Repeat the entries exactly as they are written.

§ DATASET ENTRIES:
-------
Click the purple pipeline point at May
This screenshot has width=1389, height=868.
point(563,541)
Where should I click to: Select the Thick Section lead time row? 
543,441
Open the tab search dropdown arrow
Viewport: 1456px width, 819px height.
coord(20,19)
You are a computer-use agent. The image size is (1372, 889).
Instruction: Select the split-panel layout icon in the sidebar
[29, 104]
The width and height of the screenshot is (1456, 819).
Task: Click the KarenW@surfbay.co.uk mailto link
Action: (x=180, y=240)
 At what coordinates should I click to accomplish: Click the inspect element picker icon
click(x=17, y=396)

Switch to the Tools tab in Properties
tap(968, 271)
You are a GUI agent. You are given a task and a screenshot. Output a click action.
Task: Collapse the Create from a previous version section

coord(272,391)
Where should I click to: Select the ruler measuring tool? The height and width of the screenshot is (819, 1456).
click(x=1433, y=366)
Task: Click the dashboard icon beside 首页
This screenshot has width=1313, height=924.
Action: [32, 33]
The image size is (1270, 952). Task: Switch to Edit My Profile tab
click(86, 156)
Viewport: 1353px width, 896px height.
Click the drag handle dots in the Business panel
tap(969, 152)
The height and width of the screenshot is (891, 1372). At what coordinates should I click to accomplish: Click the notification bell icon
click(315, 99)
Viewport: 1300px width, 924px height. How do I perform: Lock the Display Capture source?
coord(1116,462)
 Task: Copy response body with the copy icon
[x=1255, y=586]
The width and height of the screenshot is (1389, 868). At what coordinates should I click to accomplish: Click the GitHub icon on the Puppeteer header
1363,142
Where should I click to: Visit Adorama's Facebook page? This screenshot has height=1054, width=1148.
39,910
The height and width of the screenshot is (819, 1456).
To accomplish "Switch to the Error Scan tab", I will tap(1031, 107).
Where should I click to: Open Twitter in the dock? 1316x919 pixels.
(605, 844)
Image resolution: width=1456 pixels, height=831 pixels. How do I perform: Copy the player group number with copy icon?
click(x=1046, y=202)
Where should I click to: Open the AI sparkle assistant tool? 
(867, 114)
-------
§ THE COMPLETED TASK:
Click the purple pipeline point at May
This screenshot has width=1389, height=868.
point(563,541)
Where should I click to: Select the Thick Section lead time row? 
543,441
Open the tab search dropdown arrow
Viewport: 1456px width, 819px height.
coord(20,19)
You are a computer-use agent. The image size is (1372, 889).
Instruction: Select the split-panel layout icon in the sidebar
[29, 104]
The width and height of the screenshot is (1456, 819).
Task: Click the KarenW@surfbay.co.uk mailto link
Action: (x=180, y=240)
 At what coordinates should I click to accomplish: Click the inspect element picker icon
click(x=17, y=396)

Switch to the Tools tab in Properties
tap(968, 271)
You are a GUI agent. You are given a task and a screenshot. Output a click action.
Task: Collapse the Create from a previous version section

coord(272,391)
Where should I click to: Select the ruler measuring tool? The height and width of the screenshot is (819, 1456).
click(x=1433, y=366)
Task: Click the dashboard icon beside 首页
This screenshot has width=1313, height=924.
Action: [32, 33]
The image size is (1270, 952). Task: Switch to Edit My Profile tab
click(86, 156)
Viewport: 1353px width, 896px height.
Click the drag handle dots in the Business panel
tap(969, 152)
The height and width of the screenshot is (891, 1372). At what coordinates should I click to accomplish: Click the notification bell icon
click(315, 99)
Viewport: 1300px width, 924px height. How do I perform: Lock the Display Capture source?
coord(1116,462)
 Task: Copy response body with the copy icon
[x=1255, y=586]
The width and height of the screenshot is (1389, 868). At what coordinates should I click to accomplish: Click the GitHub icon on the Puppeteer header
1363,142
Where should I click to: Visit Adorama's Facebook page? This screenshot has height=1054, width=1148.
39,910
The height and width of the screenshot is (819, 1456).
To accomplish "Switch to the Error Scan tab", I will tap(1031, 107).
Where should I click to: Open Twitter in the dock? 1316x919 pixels.
(605, 844)
Image resolution: width=1456 pixels, height=831 pixels. How do I perform: Copy the player group number with copy icon?
click(x=1046, y=202)
Where should I click to: Open the AI sparkle assistant tool? 
(867, 114)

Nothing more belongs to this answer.